Eddison believed in living life to the full, like commercials tell us today. All his characters are larger than life, glorious heroes and passionate villains. Houses are grand, the landscape is legendary, women are beautiful and glory is worth dying for. The book makes me feel like hitting my chest with a fist and let out a primordial scream, but it is not a primordial book. There is real philosophy behind it. Eddison believed in this world, and especially beauty, beauty of women and beauty of landscapes, is a real tangible thing in this world. At the beginning it sounds overdone, but it has a cumulative effect to the extent that you actually feel that you experience a world with a different set of values. Ancient Greek, or Viking. It is the only way in which the ending of the book would make any sense (I can say no more).

Add to this that Eddison is a fantastic storyteller. When the action starts, it is there to stay till the end of the book. And he tells his story in Shakespearian proze, which might be hard at first, but gives a wonderful feel to it. It will make you read the story in small pieces so you can savour it slowly and let the wonderful feel linger in your brain. (Here I must confess that I have read the Dutch translation, but even so, the book’s volcanic nature apparently has radiated through.)

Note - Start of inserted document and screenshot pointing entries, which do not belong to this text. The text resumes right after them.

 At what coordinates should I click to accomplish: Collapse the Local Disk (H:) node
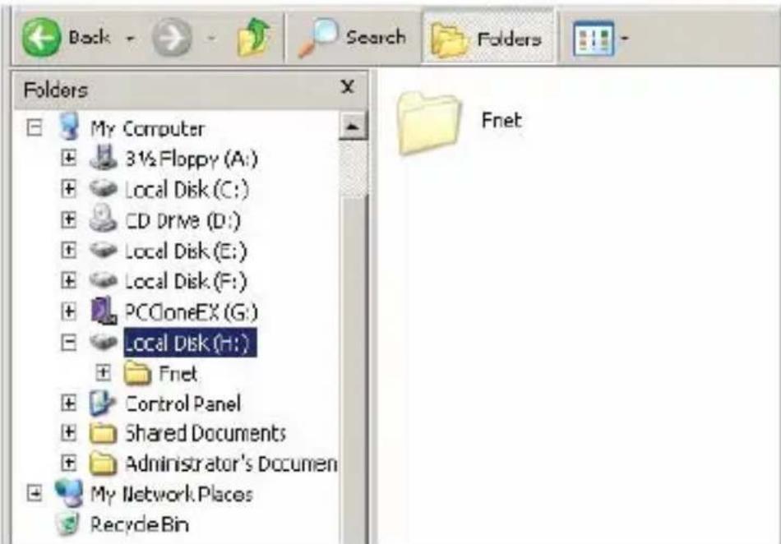(x=68, y=343)
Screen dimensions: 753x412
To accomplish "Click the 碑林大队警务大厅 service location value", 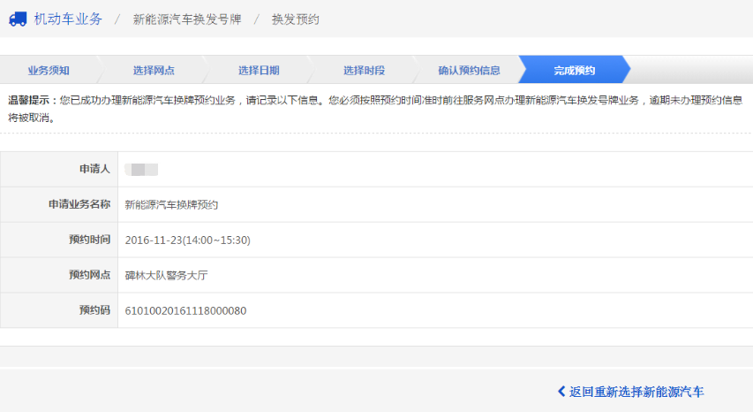I will tap(167, 275).
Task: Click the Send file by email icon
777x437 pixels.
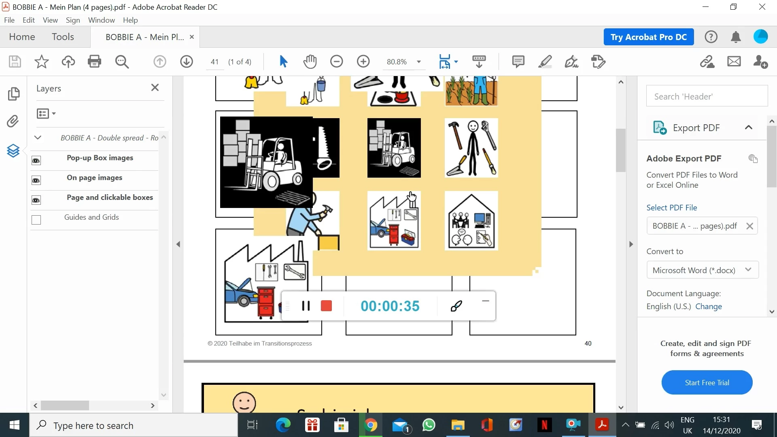Action: click(734, 62)
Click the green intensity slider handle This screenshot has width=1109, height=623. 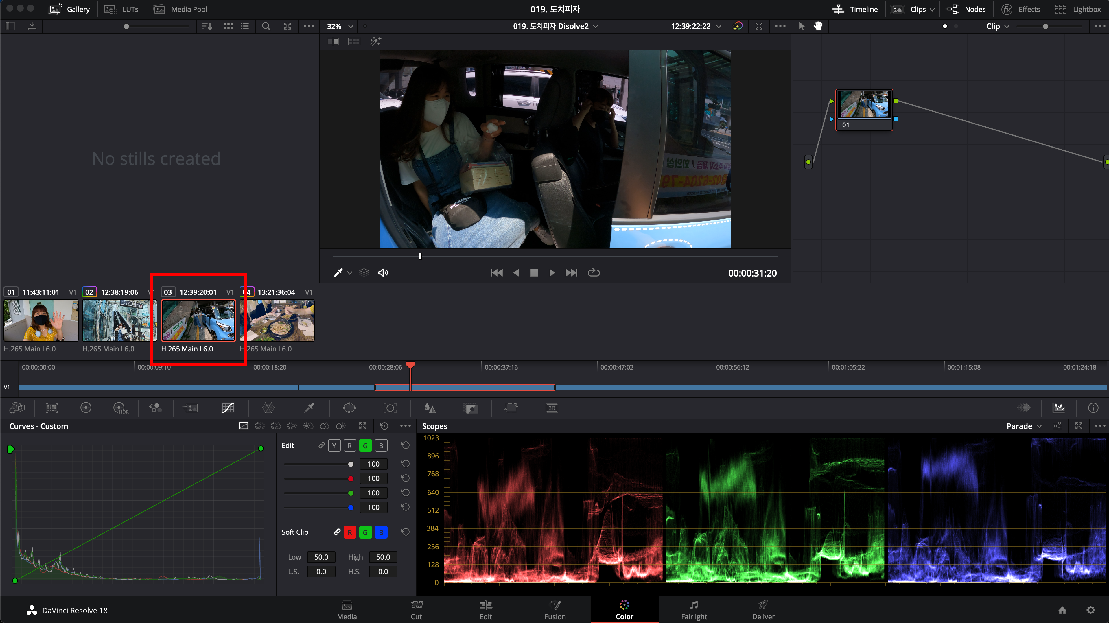[351, 493]
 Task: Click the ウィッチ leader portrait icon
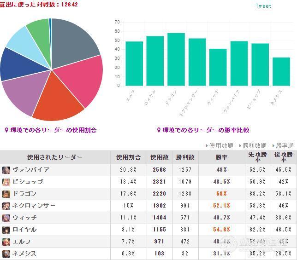tap(6, 218)
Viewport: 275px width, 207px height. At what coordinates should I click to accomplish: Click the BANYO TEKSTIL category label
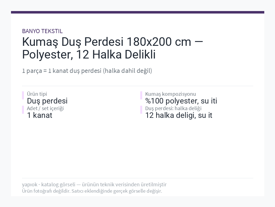coord(42,31)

So here we have scene after scene of beautifully crafted material. Our heroes are happily climbing an unclimbable mountain, while looking to tame an untameable animal to ride to a land which cannot be reached, while their country gets invaded by a perpetually resurrecting villain. Still the book is a flawed masterpiece, because it has some irksome failings. 1) The first 15 or so pages give an introduction about a guy that dreams about flying to Mercury and then disappears from the story, 2) All the nations have names like demonland, impland and witchland, but all the inhabitants are simply humans. Let us forgive and forget these quirks. Perhaps Eddison could not discard some of his teenage ponderings.

This book is a force of nature. It becomes the symbol of a philosophy that stays with everyone who reads it.

Book: Patricia McKillip – The Riddle-Master Trilogy


Comprising of:
The Riddle-Master of Hed (1976)
Heir of Sea and Fire (1977)
Harpist in the Wind (1979)

In the seventies, two writers, Patricia McKillip and Stephen Donaldson, had a close friendship and both set out to write their own fantasy epic. Donaldson published the first book of his Chronicles of Thomas Covenant and in the same year, McKillip published The Riddle-Master of Hed. I suppose the two would make a nice pair on your shelf.
Both authors claim to be inspired by Tolkien. But although McKillip admits so, her trilogy is remarkably original. Far more so than piles of epics that do not make such confessions. And although there is now available an excellent omnibus of all three parts, her story stays quite unread.

On with the review. McKillip’s writing is not just solid, but also lush and dreamy. At times quite descriptive, but always beautiful:

"The wind sped past like wild horses, pouring through empty rooms, thundering down the street to spiral the tower and moan through its secret chamber."

The book can be reread just for the richness of her writing. But let’s not forget her characters. Almost all of them are human. There are no Elves of Dwarves or Dragons in this epic. Only wizards and things-I-will-not-spoil-for-you. They have a very realistic feel about them. Especially in the second half of the story, the main characters are supposed to be romantically involved, but they quibble and whine and on the whole really get to know each other. Also the character Deth is one of the most interesting characters in the history of the fantasy genre.
The worldbuilding is very rich. During the story, McKillip makes the reader familiar with its interesting past in moments of creative brilliance. Also her idea of a magical land-rule remains fresh throughout the books and the riddle-society as an alternative to science or an historical institute feels utterly believable. And the story itself is epic alright. Battling armies, ancient powers, world-rule.

Are there no negative comments to make? Well, I didn’t like her use of names. Deth, Yrth, Hel, Hed. It sounds too shallow to me.